• _EXERCISE DETAILS_: Extract from the entries below, exactly as given, only the lines from the line containing "Given: Click Bluetooth" to the line containing "Image resolution: width=1024 pixels, height=605", both lines included.

┌─ MATERIAL FOR THIS TASK

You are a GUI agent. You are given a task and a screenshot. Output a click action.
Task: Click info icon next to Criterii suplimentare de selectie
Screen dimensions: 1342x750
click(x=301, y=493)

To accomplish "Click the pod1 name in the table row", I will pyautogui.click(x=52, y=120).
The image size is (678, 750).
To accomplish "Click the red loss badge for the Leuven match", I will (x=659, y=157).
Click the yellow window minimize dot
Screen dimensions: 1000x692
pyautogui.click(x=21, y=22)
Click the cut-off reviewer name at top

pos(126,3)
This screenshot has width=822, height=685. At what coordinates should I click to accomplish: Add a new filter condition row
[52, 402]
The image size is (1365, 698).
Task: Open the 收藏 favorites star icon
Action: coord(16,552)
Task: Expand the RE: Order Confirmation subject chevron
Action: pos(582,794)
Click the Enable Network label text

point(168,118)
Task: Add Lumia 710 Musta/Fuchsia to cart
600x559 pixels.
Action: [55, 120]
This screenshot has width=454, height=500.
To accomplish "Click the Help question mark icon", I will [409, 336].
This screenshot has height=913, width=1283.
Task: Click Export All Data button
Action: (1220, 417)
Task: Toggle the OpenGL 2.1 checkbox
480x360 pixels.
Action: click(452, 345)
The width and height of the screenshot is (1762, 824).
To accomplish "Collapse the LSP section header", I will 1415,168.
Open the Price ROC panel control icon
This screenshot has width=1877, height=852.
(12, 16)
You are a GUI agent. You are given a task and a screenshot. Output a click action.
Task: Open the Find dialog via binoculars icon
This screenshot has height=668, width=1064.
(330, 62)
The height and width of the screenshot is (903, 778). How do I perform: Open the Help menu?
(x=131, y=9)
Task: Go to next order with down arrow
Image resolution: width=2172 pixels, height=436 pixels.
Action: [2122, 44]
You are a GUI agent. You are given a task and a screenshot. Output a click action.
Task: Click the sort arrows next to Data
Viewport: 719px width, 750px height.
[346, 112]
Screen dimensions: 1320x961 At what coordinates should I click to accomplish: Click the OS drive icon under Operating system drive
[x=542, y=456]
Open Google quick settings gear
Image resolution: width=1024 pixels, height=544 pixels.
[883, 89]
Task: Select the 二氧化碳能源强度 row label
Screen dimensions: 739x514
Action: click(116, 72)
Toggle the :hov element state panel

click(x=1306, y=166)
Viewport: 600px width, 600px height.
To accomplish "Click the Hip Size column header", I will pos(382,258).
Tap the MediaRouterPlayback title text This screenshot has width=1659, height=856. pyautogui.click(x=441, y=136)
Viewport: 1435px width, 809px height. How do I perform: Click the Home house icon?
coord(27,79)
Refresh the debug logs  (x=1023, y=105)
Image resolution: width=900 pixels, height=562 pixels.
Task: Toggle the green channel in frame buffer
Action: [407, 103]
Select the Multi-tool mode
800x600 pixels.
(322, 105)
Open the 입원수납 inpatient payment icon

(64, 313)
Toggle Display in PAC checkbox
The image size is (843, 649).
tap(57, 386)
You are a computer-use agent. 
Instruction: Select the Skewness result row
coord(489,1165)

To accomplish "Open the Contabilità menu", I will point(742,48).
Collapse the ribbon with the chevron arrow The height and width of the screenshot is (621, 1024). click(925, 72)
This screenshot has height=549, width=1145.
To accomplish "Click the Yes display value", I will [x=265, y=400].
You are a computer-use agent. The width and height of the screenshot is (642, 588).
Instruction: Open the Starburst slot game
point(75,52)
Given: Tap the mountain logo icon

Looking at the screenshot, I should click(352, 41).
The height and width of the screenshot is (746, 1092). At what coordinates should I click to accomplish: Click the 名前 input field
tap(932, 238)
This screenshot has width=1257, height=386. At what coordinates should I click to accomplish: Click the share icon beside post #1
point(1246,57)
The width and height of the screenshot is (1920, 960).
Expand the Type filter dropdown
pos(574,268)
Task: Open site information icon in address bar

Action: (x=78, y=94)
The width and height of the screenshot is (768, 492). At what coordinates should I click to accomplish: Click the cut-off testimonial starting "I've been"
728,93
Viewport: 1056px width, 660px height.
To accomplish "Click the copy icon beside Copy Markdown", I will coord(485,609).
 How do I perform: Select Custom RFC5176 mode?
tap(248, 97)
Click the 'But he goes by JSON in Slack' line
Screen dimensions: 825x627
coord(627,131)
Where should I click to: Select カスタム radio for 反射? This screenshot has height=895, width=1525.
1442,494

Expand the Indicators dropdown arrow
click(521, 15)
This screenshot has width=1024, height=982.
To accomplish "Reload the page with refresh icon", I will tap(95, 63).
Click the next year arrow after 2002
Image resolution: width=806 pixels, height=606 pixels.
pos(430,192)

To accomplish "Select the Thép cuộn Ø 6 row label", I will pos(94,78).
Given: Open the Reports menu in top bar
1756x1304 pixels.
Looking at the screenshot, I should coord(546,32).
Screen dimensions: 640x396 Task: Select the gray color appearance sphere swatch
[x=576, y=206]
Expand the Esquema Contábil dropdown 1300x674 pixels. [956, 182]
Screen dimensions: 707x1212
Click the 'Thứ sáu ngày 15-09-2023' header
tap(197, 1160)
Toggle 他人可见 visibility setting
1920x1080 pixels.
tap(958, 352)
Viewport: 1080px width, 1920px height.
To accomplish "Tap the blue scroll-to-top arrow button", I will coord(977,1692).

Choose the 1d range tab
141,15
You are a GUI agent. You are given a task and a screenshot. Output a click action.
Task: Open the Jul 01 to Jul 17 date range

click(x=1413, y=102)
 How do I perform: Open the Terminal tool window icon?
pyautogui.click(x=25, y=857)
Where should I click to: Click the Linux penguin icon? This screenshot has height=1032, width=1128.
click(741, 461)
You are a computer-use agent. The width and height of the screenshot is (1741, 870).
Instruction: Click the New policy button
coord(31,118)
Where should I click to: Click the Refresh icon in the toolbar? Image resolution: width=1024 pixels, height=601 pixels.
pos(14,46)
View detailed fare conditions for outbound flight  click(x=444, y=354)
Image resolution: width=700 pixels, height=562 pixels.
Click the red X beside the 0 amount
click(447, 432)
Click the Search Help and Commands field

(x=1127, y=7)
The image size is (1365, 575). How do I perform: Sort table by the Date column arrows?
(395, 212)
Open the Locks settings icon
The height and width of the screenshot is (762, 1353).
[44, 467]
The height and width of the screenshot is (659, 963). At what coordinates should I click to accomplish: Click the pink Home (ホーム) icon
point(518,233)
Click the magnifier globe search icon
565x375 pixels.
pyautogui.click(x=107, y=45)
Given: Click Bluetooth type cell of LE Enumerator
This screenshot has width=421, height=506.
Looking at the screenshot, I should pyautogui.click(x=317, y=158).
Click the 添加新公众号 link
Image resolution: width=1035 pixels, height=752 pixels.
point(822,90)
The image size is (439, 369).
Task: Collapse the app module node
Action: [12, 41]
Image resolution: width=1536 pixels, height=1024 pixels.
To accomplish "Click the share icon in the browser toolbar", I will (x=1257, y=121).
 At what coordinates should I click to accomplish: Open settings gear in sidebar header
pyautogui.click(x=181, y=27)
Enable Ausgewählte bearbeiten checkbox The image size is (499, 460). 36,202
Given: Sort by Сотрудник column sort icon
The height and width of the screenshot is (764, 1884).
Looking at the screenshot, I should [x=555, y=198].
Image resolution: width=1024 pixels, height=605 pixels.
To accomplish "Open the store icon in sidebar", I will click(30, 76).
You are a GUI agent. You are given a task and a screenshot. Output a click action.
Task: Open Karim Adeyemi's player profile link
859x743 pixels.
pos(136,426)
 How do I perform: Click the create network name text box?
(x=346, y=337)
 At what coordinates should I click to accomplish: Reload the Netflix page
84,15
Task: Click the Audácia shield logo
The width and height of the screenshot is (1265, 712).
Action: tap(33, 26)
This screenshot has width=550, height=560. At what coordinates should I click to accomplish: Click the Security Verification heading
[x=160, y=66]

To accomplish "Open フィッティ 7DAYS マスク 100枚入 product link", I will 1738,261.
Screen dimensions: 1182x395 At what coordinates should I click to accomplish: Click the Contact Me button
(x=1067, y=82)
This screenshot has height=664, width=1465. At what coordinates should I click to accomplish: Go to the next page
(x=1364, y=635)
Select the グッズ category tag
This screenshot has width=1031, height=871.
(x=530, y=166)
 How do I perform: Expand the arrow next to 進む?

└─

• _RESULT BELOW_:
Given: Click Bluetooth type cell of LE Enumerator
This screenshot has width=421, height=506.
Looking at the screenshot, I should pyautogui.click(x=317, y=158).
Click the 添加新公众号 link
Image resolution: width=1035 pixels, height=752 pixels.
point(822,90)
The image size is (439, 369).
Task: Collapse the app module node
Action: [12, 41]
Image resolution: width=1536 pixels, height=1024 pixels.
To accomplish "Click the share icon in the browser toolbar", I will (x=1257, y=121).
 At what coordinates should I click to accomplish: Open settings gear in sidebar header
pyautogui.click(x=181, y=27)
Enable Ausgewählte bearbeiten checkbox The image size is (499, 460). 36,202
Given: Sort by Сотрудник column sort icon
The height and width of the screenshot is (764, 1884).
Looking at the screenshot, I should [x=555, y=198].
Image resolution: width=1024 pixels, height=605 pixels.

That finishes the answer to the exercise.